The two lawyers say in court papers that the three coaches have been employed by the district since the mid-1990s, have done their jobs in an exemplary manner and have never been disciplined.
“The decision to undertake this action was a decision that was not taken lightly,” Paboojian and Barsotti said in a news release. “It is unfortunate that litigation is necessary simply to cause an employer to follow laws which have been in place for decades.”
Lucy Ruiz, executive director for public and legislative relations at State Center, said the district is aware of the lawsuit. “Although we can’t comment on pending litigation, I can state that State Center Community College District is committed to gender equity and abiding by the law,” Ruiz said in an email.
The lawsuit says SCCD provides males coaches and athletes ‘with better employment conditions and resources’ than female coaches and female athletes.
The lawsuit contends the three women coaches “perform comparable and sometimes more job duties than their counterparts” but are paid less. That’s because SCCCD gives males coaches more work days than female coaches, the lawsuit says.
In addition, the lawsuit says, State Center provides males coaches and athletes “with better employment conditions and resources” than female coaches and athletes when it comes to such things as locker rooms, uniforms, equipment, funding, support staff, travel and personal trainers.
Wiliams, Kuball and Jefferies are seeking unspecified damages for violation of their civil rights. They also are asking the court to issue an order that prohibits SCCCD “from continuing to maintain practices and policies of discrimination against female coaches and female athletes” and abide by Title IX.

### [GIVEN DATA]
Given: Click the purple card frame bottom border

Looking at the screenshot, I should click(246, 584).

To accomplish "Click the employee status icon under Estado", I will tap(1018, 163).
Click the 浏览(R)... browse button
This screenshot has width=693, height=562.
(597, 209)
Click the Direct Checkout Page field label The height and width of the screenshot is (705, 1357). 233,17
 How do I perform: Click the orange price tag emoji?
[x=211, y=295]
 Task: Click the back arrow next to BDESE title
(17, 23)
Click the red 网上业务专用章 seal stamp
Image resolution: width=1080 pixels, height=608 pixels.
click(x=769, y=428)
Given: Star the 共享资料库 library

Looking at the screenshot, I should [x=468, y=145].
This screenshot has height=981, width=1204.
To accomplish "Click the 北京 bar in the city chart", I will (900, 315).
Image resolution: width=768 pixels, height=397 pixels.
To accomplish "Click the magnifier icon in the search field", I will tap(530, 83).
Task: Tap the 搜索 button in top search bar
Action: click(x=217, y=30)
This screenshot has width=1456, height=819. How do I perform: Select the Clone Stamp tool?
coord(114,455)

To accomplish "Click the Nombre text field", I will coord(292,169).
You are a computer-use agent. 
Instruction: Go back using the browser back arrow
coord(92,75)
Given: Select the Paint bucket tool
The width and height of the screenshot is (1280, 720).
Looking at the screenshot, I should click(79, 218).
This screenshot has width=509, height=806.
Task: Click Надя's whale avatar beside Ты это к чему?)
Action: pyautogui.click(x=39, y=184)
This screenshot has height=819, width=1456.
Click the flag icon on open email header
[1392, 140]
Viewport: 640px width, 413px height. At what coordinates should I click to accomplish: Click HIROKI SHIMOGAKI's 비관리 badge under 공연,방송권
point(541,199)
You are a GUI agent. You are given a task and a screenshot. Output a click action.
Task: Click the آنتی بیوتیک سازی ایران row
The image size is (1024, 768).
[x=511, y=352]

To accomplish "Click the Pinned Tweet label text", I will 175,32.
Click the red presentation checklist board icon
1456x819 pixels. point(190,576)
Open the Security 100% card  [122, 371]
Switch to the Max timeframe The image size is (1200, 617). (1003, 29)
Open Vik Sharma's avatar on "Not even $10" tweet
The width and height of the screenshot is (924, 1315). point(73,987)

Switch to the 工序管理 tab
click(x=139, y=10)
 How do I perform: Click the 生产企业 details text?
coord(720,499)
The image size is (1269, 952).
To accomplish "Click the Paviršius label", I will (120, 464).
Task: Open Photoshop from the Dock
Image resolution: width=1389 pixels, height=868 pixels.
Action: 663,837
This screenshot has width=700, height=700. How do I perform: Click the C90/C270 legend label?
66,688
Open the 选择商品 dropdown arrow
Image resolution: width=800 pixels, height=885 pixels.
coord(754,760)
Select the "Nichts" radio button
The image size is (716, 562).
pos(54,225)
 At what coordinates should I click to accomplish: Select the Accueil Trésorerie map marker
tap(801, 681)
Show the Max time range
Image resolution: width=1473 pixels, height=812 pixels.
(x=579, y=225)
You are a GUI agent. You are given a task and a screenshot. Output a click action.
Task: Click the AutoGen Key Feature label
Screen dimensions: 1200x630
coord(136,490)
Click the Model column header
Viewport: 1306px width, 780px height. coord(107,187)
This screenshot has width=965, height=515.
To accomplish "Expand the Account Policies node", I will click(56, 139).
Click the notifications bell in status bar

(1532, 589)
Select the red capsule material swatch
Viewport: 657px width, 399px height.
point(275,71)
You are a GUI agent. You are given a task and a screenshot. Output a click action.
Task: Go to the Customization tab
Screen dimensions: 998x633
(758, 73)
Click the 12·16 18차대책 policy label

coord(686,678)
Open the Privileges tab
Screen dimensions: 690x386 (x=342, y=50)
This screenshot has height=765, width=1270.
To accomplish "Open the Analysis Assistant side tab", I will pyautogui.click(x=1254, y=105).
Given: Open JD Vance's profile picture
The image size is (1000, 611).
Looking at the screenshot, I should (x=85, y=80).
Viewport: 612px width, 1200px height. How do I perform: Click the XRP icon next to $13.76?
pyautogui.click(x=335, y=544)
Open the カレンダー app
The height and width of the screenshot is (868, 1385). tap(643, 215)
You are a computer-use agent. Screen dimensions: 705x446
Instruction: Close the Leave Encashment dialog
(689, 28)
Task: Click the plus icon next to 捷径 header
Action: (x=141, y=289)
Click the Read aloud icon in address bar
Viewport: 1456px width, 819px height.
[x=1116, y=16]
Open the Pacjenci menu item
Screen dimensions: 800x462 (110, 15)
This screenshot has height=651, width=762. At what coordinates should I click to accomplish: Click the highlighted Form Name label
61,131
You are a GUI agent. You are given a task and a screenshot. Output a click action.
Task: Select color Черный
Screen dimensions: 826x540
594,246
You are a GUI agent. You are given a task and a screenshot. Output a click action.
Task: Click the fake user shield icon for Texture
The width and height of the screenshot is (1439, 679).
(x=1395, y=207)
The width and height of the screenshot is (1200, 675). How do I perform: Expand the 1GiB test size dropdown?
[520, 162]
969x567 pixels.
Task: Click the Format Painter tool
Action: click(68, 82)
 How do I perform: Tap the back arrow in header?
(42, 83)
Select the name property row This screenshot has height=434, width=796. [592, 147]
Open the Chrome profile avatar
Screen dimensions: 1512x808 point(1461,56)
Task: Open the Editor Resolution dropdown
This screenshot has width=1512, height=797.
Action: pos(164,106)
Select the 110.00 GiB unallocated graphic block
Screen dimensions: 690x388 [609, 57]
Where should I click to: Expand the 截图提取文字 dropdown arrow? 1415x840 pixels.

### [WHAT TO DO]
1) Reproduce the part of the article on the coaches' lawsuit that opens with the words containing "The lawsuit contends" and closes with "and personal trainers.".
2) Render this sentence from the article on the coaches' lawsuit in Spanish: "Lucy Ruiz, executive director for public and legislative relations at State Center, said the district is aware of the lawsuit."

### [WRITTEN RESPONSES]
1)
The lawsuit contends the three women coaches “perform comparable and sometimes more job duties than their counterparts” but are paid less. That’s because SCCCD gives males coaches more work days than female coaches, the lawsuit says.
In addition, the lawsuit says, State Center provides males coaches and athletes “with better employment conditions and resources” than female coaches and athletes when it comes to such things as locker rooms, uniforms, equipment, funding, support staff, travel and personal trainers.

2) Lucy Ruiz, directora ejecutiva de relaciones públicas y legislativas de State Center, dijo que el distrito tiene conocimiento de la demanda.